The city hopes to begin work around May after the annual fishing derby, have earth and dirt work go through September, then establish turf and put in irrigation to have the playing fields ready to go for next spring.

“We’re choosing to do this over the summer months because it’s much less impact to our residents. The fields are not as used… there’s less traffic on Hillcrest,” Barron said.

She said the city’s current stormwater system was installed between 1925 and 1955 without upgrades in the last 65 or so years, and 50% of all rain events exceed system capacity.

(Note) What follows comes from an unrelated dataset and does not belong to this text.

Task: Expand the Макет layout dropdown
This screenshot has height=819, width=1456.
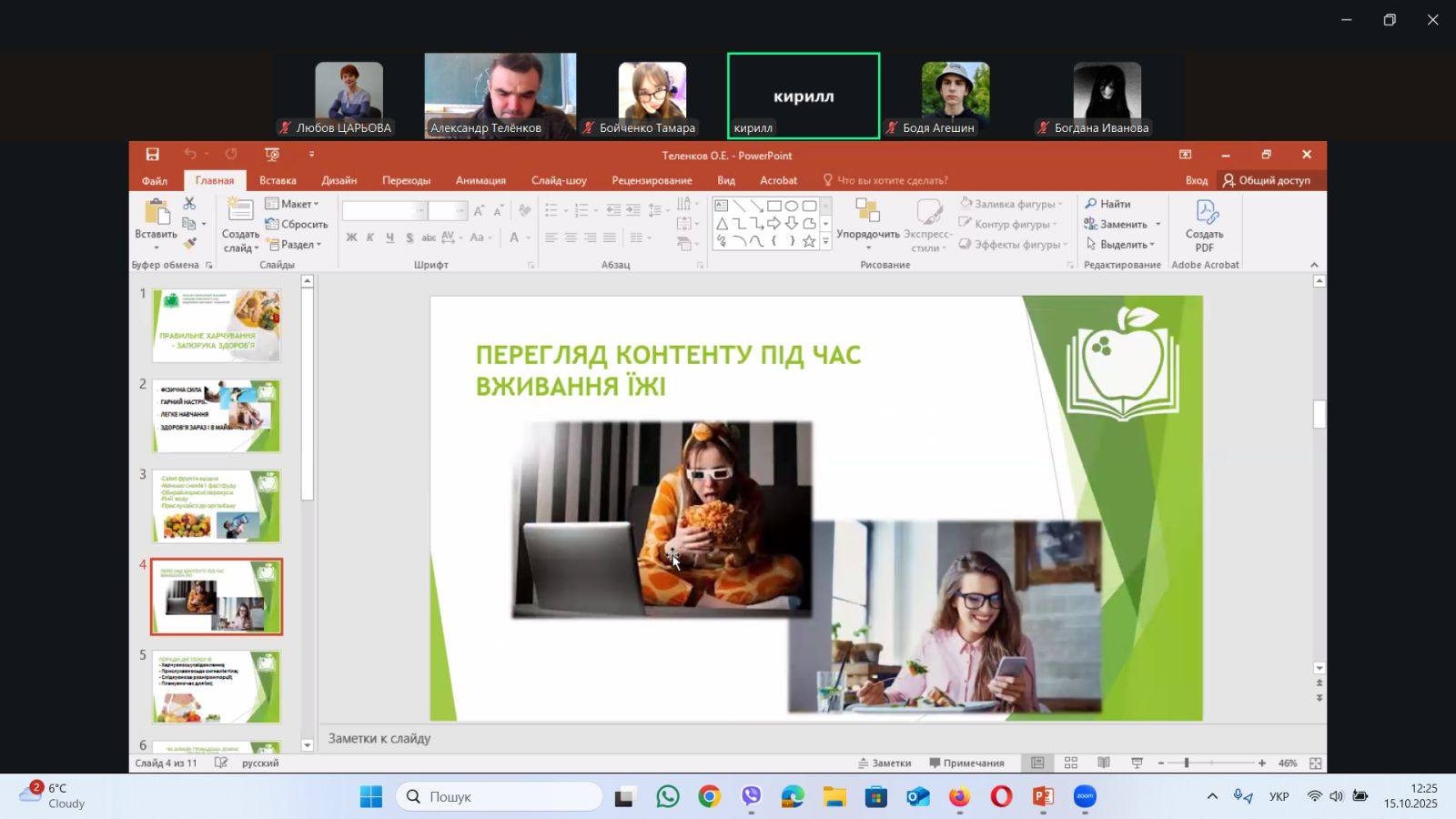Action: point(293,204)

“Once the pipes are full, the water just flows overland. We can’t capture the water fast enough to keep it from going overland and collecting in low-lying areas, which oftentimes is not the streets, it’s properties and parks as well,” Barron said.

The University Park City Council will schedule more stormwater projects later. The multi-year effort would involve installing larger stormwater pipes under sections of Southwestern, Hillcrest, Colgate, Marquette, and Airline.

The stormwater master plan long-range goal: getting more water into the pipes and increasing system capacity while keeping discharge volume into Turtle Creek at the current rate to avoid flooding downstream.

“The goal (from an engineering/design perspective) is always to keep things within the right of way, so it doesn’t damage property,” Barron said.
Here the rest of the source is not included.